In another example, a worker at an international NGO stated that a client’s inability to provide any meaningful detail, due to trauma, undermined her credibility in the eyes of the Home Office. This was in spite of the worker’s view that the woman was manifesting trauma resulting from the violence:
“… the evidence of violence was poor and based very much on her testimony, which was not good as she was very traumatised, very, very traumatised. I mean her testimony was just appalling she couldn’t remember the dates of her children’s birth she was in such a terrible state. Her credibility was very low.”
Participants also described how many decision makers appeared to be ignorant about the long term nature of psychological and physical ill health following violence. A worker at a specialist legal advice centre stated that:
“There are also lots of judges who, when they are dealing with types of gender persecution such as rape or FGM, when the incident is finished they argue that the persecution has finished and the trauma has stopped. I don’t think there is a great understanding of the continuing ostracism, isolation and pain and that it’s an ongoing persecution rather than a one off incident.”

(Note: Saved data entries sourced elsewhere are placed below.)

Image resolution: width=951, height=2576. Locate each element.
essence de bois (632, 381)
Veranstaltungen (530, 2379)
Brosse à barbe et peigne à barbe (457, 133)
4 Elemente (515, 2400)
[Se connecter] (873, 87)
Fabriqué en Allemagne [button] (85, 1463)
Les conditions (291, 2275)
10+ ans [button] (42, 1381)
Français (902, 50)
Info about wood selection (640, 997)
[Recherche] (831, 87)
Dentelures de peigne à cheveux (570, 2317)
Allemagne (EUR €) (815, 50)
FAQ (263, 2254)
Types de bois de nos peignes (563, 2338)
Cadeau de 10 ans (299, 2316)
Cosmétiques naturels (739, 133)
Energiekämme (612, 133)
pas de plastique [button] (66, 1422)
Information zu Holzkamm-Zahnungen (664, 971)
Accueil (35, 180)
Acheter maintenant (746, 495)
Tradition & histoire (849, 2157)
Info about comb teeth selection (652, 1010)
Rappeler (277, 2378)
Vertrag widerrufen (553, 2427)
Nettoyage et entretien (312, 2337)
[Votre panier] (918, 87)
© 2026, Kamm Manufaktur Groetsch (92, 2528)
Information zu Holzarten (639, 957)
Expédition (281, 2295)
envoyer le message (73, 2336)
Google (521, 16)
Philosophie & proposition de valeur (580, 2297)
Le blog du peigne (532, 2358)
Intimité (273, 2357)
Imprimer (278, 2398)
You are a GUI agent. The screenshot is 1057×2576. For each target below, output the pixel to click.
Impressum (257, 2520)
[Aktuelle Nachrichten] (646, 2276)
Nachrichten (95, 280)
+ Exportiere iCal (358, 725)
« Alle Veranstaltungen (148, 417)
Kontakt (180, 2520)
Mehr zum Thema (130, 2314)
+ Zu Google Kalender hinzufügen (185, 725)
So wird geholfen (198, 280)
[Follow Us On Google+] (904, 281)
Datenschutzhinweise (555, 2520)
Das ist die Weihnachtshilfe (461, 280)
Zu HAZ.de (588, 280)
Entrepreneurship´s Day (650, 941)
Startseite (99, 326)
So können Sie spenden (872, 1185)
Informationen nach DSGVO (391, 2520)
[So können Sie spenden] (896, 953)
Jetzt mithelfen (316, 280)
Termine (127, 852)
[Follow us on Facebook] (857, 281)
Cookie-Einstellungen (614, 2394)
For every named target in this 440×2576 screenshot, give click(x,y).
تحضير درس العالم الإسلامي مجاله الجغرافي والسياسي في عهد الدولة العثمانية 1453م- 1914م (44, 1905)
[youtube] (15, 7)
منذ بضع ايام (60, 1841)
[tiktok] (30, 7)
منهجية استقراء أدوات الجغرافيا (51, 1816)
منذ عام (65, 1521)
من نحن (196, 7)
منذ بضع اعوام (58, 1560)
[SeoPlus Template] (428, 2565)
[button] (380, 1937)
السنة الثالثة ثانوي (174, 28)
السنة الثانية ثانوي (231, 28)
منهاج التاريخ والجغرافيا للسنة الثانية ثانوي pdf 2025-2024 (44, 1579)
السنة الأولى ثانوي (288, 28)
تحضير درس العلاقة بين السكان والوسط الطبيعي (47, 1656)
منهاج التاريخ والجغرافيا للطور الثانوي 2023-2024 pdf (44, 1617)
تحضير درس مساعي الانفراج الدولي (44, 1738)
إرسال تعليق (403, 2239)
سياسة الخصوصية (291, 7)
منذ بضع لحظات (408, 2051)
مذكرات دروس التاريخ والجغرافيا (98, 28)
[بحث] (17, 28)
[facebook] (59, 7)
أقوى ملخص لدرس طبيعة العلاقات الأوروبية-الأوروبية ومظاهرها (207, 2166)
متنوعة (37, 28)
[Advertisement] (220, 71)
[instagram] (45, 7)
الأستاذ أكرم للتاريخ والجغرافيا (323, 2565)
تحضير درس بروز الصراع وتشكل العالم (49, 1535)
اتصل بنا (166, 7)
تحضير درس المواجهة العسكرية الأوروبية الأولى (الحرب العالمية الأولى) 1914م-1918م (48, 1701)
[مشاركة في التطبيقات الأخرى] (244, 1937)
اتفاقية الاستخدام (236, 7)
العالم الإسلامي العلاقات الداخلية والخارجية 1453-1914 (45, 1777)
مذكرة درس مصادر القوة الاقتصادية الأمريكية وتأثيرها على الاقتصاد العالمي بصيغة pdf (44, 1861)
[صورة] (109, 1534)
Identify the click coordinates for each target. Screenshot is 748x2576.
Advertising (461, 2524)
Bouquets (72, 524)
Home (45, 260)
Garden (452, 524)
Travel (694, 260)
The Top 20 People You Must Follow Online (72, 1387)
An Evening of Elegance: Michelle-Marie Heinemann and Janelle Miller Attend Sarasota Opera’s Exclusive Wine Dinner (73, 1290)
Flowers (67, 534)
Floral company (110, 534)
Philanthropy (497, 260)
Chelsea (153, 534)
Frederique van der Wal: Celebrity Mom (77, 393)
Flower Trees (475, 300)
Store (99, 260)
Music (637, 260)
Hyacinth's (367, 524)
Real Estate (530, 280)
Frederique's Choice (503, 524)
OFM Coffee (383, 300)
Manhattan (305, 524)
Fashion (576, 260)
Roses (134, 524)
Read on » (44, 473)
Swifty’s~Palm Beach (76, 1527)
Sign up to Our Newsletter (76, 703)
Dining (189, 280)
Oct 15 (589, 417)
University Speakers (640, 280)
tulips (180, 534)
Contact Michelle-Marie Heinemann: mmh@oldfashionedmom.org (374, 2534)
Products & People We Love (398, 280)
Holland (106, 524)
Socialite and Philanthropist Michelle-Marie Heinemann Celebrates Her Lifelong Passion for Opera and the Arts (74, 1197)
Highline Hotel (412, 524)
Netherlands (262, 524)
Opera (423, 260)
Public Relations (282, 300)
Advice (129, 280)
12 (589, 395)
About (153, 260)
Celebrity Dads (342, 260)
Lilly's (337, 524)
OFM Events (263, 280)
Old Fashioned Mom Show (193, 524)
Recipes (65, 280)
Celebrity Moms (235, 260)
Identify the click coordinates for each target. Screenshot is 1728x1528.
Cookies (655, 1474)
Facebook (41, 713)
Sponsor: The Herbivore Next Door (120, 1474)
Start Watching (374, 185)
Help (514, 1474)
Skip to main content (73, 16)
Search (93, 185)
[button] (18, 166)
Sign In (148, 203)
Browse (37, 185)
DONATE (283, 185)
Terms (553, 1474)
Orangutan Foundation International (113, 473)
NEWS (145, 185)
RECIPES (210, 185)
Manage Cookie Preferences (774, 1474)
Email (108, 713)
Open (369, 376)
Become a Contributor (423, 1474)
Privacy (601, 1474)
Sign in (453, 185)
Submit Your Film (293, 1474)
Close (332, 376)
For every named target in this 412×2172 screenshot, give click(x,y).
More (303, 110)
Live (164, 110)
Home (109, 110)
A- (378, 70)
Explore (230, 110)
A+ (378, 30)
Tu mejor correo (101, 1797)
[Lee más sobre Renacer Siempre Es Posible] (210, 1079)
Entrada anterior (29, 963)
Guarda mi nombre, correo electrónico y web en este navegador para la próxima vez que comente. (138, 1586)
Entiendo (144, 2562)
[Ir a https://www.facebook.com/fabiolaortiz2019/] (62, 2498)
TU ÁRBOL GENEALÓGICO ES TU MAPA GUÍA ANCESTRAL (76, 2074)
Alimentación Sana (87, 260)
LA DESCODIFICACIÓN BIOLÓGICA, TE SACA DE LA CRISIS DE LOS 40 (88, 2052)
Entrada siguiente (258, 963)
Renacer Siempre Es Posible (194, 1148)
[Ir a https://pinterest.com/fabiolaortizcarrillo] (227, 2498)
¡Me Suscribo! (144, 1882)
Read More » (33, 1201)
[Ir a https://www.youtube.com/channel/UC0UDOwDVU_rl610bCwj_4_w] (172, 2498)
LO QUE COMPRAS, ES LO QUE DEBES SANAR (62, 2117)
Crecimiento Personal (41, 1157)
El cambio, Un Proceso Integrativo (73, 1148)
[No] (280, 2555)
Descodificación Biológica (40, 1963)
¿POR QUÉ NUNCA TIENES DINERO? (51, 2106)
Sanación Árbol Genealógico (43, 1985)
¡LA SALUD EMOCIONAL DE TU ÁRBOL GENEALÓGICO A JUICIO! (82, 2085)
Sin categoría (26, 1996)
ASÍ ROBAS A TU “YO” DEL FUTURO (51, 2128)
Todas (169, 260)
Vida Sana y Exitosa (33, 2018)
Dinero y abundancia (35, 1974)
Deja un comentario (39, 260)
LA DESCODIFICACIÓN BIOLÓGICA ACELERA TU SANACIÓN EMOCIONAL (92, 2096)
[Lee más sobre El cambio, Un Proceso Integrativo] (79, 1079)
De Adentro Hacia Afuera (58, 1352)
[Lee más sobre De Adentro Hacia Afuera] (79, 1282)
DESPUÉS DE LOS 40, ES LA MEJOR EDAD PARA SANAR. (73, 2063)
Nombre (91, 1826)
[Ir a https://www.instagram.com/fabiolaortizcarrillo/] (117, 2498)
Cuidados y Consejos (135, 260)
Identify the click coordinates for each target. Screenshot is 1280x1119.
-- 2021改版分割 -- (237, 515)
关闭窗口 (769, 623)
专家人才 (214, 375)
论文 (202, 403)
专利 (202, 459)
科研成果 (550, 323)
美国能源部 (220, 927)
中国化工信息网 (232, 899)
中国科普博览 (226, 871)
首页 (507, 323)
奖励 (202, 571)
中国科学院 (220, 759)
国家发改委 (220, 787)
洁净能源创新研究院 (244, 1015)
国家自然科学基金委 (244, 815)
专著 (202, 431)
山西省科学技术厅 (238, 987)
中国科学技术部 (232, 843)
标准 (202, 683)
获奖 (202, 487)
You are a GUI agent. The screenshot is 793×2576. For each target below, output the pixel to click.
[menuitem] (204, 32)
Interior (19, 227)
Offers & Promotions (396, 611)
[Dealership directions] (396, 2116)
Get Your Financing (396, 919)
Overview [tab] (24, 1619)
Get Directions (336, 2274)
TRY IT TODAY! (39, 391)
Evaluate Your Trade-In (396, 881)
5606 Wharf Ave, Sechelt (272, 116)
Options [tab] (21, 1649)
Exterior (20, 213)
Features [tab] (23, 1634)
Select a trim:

The role of medical experts is critical in this regard. However, as the discussion in Chapter nine on ‘expert evidence’ indicated, medical evidence on a woman’s health post-trauma, appeared to have insufficient persuasive value.
10.2 Isolating effects of the asylum system
Participants described how women remain isolated and vulnerable throughout the asylum decision making process. Women were often unaccompanied or lacked support throughout the process, from Home Office interviews through to appeal hearings. A local authority support worker explained:
“And don’t forget the solicitors often don’t even turn up in the appeal court, they just send the
papers on, so she wouldn’t have had anyone there and every time she went she had to desperately
try and find someone to look after the girls because they were terrified of going.”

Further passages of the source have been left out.